Writing for Research Fortnight, Jorge Quintanilla from the School of Physics and Astronomy, explains the view that scientists are safe from the disruptive threat of AI is dangerously complacent – and we need to stop judging researchers by their publications or risk a tsunami of fakes.
Scientists might think that their jobs are safe: after all, our task is to extract information from the natural world, not to create it. Generative AI, the argument runs, might have some niche applications in scientific work, or aid menial tasks such as retouching the draft of a paper, but it does not go to the core of the scientific process.
In the creative industries, generative AI tools such as ChatGPT or Midjourney threaten disruption not because what they produce is better than human work, but because they can produce it at scale. This is relevant to science, too—once you realise that there are fraudsters in the midst of the scientific community.
Infinite data
In 2002, Julia Hsu and Lynn Loo, then working at Bell Labs in the US, noticed two identical plots in separate papers co-authored by Jan Hendrik Schön. This observation lifted the lid on one of the most notorious frauds in the history of physics.
Over several years, Schön had fooled his collaborators and the scientific community at large into believing that he had achieved a series of breakthroughs that would revolutionise electronics. But he couldn’t resist the temptation to produce ever-more apparent discoveries at an ever-faster rate. In the end, he got sloppy, using the same data for more than one paper.
A modern-day fraudster armed with generative AI wouldn’t need to re-use old data. They could produce infinite amounts of seemingly genuine data, tailored to each new fraudulent paper, non-stop.
Tipping point
Scientific journals are not taking the threat from generative AI lightly. Nature requires authors to detail the use of AI tools, and has banned listing an AI as a co-author.
This is welcome, but unscrupulous authors will simply not own up. Generative AI will also make some ways of detecting fraudulent papers, such as requesting full data sets, of little use.
There is an argument that incorrect or made-up science gets detected by the normal operation of the scientific process. But this overlooks generative AI’s ability to scale fraud. A single, inexperienced individual can use the technology to produce an entire, plausible paper, including data, bibliography and text, in minutes. And that makes all the difference.
We do not have a predictive, quantitative theory of the scientific process. But it is reasonable to assume that, like any complex, self-correcting process, there is an error threshold beyond which it breaks down.
One feature of better understood self-correcting systems, from self-replicating biological molecules to error-corrected quantum algorithms, is that they don’t cross this threshold gradually, but suffer something akin to a phase transition, like the sudden freezing of water.

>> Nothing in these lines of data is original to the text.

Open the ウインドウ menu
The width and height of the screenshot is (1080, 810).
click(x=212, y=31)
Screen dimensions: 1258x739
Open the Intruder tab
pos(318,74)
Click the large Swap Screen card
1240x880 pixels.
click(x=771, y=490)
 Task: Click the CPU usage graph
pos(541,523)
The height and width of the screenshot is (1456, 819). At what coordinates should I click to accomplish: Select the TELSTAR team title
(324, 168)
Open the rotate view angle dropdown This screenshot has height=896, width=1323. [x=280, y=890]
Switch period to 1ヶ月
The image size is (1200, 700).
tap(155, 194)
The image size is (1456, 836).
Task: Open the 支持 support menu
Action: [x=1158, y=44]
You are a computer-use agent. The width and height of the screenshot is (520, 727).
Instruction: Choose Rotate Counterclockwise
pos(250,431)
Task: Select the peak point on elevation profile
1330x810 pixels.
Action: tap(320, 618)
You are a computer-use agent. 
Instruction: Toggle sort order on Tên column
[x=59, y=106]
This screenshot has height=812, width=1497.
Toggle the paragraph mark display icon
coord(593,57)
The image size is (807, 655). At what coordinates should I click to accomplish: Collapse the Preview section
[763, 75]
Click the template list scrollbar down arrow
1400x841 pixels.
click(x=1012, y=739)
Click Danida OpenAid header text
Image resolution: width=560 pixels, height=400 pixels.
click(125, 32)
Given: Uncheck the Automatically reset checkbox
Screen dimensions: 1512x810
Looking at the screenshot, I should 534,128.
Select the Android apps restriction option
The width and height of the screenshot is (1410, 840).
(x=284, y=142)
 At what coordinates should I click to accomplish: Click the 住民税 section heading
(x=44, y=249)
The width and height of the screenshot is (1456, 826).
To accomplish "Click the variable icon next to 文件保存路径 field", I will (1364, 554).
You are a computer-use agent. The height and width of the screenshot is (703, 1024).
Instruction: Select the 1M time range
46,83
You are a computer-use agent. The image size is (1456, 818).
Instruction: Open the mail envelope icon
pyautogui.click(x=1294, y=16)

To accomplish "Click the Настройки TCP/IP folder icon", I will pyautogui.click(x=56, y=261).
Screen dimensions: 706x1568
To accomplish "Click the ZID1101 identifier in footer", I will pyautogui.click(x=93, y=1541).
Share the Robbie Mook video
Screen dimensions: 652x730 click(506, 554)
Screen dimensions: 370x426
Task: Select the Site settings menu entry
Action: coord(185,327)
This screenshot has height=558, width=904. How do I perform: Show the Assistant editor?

As the error rate rises, self-correcting systems keep working, but slow down. When their threshold is reached, failure is sudden: cells cannot replicate their DNA; quantum processors lose coherence; or the scientific process is no longer capable of the cumulative advancement of knowledge.
Old problem, new danger
Preventing this nightmare scenario starts with acknowledging the problem. We should consider that, even though the overwhelming majority of scientists are honest, swathes of the scientific literature are potentially fraudulent—and expect this fraction to get bigger really fast, potentially beyond a critical threshold.
Most importantly, we must tackle the root cause of the problem: an excessive reliance on papers as the end product of science. An individual or institution’s contribution to science should not be equated with the numbers of papers they have published, the journals they published in, or the citations their papers received. It is not even about how well-written or interesting those papers seem.
The real contribution is the discoveries and insights that resulted from their research. Until this is recognised, the totemisation of the scientific paper will leave science as vulnerable to generative AI as script writing or graphic art.
The problem has been recognised for some time; there is a growing effort to judge science not on its form, but on its underlying contents. But it is difficult to come up with alternative ways to quantify and assess scientific research. Generative AI is making this challenge much more urgent.